Le squelette dans le placard du régime cétogène: ce que Virta Health, Mark Sisson, Joseph Mercola et d’autres oublient

Si vous suivez un conseil médical ou si vous demandez conseil, il sera difficile de passer à côté de la vague de recommandations visant à réduire les «glucides» à des niveaux minimaux et à privilégier les aliments riches en graisses et en protéines afin de promouvoir l'utilisation des corps cétoniques comme carburant. Des dizaines de livres et de sites Web sont consacrés à cette tendance, certains soutenus par des personnalités dotées de diplômes en médecine. En mars de cette année, une start-up appelée Virta Health a été lancée pour fournir un coaching en ligne permettant de suivre ce schéma alimentaire visant à inverser le diabète de type 2 (DM2).

Cette semaine, je discutais de coaching médical avec un expert en médecine fonctionnelle. Nous avons également discuté de la science des régimes alimentaires à base de plantes complètes, qui améliore les mesures de contrôle du diabète dans des études d’une durée supérieure à un an. Mon approche basée sur une usine a été rejetée avec le commentaire «Virta Health dispose de données étonnantes et est devenue le plan de choix». Bien que je respecte mon ami, je craignais que sa confiance repose sur un marketing habile et une science dérisoire. En effet, c’est le cas et un squelette plutôt effrayant a été trouvé dans le placard de Virta Health et d’autres auteurs de céto utilisant des approches traditionnelles.

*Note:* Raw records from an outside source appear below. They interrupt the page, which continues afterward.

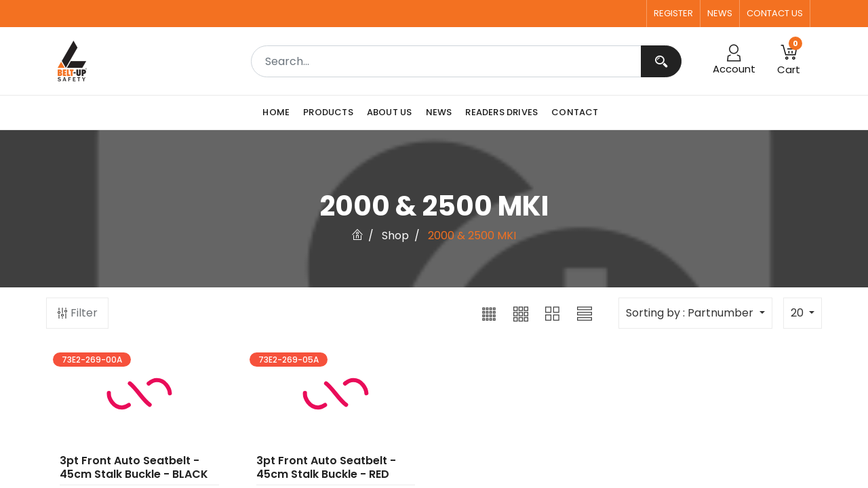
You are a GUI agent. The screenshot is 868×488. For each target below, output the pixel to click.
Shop (395, 235)
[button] (489, 313)
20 (798, 312)
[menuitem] (279, 113)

Le programme Virta Health a pour base une seule étude publiée dans JMIR Diabetes (Journal de la recherche sur Internet dans le secteur médical), un nouveau site Web lancé l'année dernière. Tous les auteurs de cette étude ont révélé une relation financière avec Virta Health et plusieurs ont également annoncé un financement d'Atkins Nutritionals, du National Dairy Council et du Palm Oil Board. En bref, 262 adultes atteints de DM2 ont été entraînés à suivre un régime pendant 10 semaines, décrits comme ayant «des glucides alimentaires totaux 30 grammes par jour, des protéines de 1,5 grammes / kg de poids corporel et des graisses alimentaires saturées. D'autres aspects du régime alimentaire ont été prescrits individuellement pour assurer la sécurité, l'efficacité et la satisfaction, notamment la consommation de 3 à 5 portions de légumes non féculents et un apport adéquat en minéraux et en liquides pour l'état cétogène. »Il n'y avait pas de groupe témoin. Seuls 238 patients ont terminé l’essai avec un abandon de 10%. Les résultats comprenaient un HgbA1C de base de 7,6% qui a diminué de 1% chez ceux qui ont terminé l'étude. Un ou plusieurs médicaments antidiabétiques ont été réduits à la fin de l'essai chez 57% des patients et le poids corporel a diminué en moyenne de 7%. Récemment, un suivi de 6 mois de 108 de ces sujets a été rapporté sur leur site web et montre des améliorations continues du contrôle du diabète.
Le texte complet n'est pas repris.